=== ARTICLE ===

Hey Brilliant users. Below is a proof I wrote as a response to a problem in Calc on Manifolds and I was wondering if any of you can verify its correctness so that I can at least know I am on the right track. The proof may be more detailed than is necessary, but I wrote it this way to make each step clear.

=== DATA ENTRIES ===

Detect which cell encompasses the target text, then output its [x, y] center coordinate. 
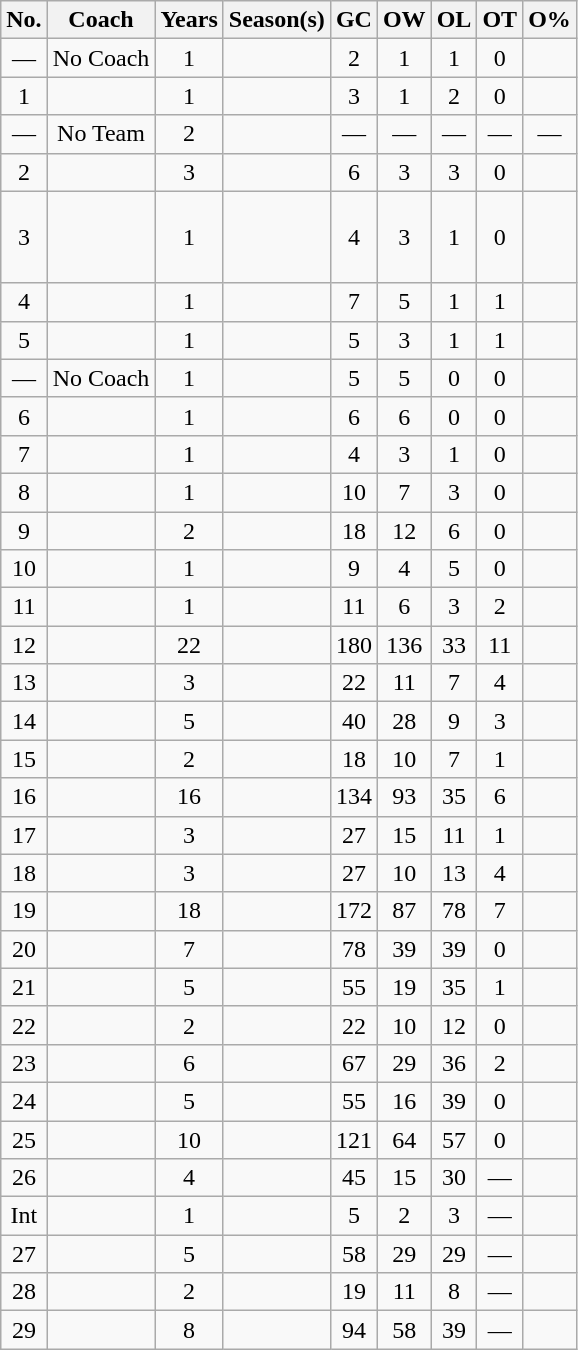
GC [354, 20]
No Team [101, 134]
OL [454, 20]
26 [24, 1178]
Coach [101, 20]
OT [500, 20]
14 [24, 721]
Years [189, 20]
Season(s) [276, 20]
No. [24, 20]
Int [24, 1216]
136 [404, 645]
180 [354, 645]
21 [24, 987]
64 [404, 1139]
24 [24, 1101]
25 [24, 1139]
45 [354, 1178]
33 [454, 645]
23 [24, 1063]
94 [354, 1330]
40 [354, 721]
20 [24, 949]
OW [404, 20]
17 [24, 835]
36 [454, 1063]
67 [354, 1063]
134 [354, 797]
93 [404, 797]
30 [454, 1178]
O% [550, 20]
121 [354, 1139]
172 [354, 911]
57 [454, 1139]
87 [404, 911]
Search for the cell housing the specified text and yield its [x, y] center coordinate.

===

_EXERCISES_:
A) In one to three sentences, state why the forum post says its proof is written in more detail than may be necessary.
B) Return the rows verbatim, starting with the line containing "GC [354, 20]" and going on through the line containing "O% [550, 20]", both included.

_ANSWERS FOR THIS EXERCISE_:
A) The proof is written in that much detail to make each step clear.

B)
GC [354, 20]
No Team [101, 134]
OL [454, 20]
26 [24, 1178]
Coach [101, 20]
OT [500, 20]
14 [24, 721]
Years [189, 20]
Season(s) [276, 20]
No. [24, 20]
Int [24, 1216]
136 [404, 645]
180 [354, 645]
21 [24, 987]
64 [404, 1139]
24 [24, 1101]
25 [24, 1139]
45 [354, 1178]
33 [454, 645]
23 [24, 1063]
94 [354, 1330]
40 [354, 721]
20 [24, 949]
OW [404, 20]
17 [24, 835]
36 [454, 1063]
67 [354, 1063]
134 [354, 797]
93 [404, 797]
30 [454, 1178]
O% [550, 20]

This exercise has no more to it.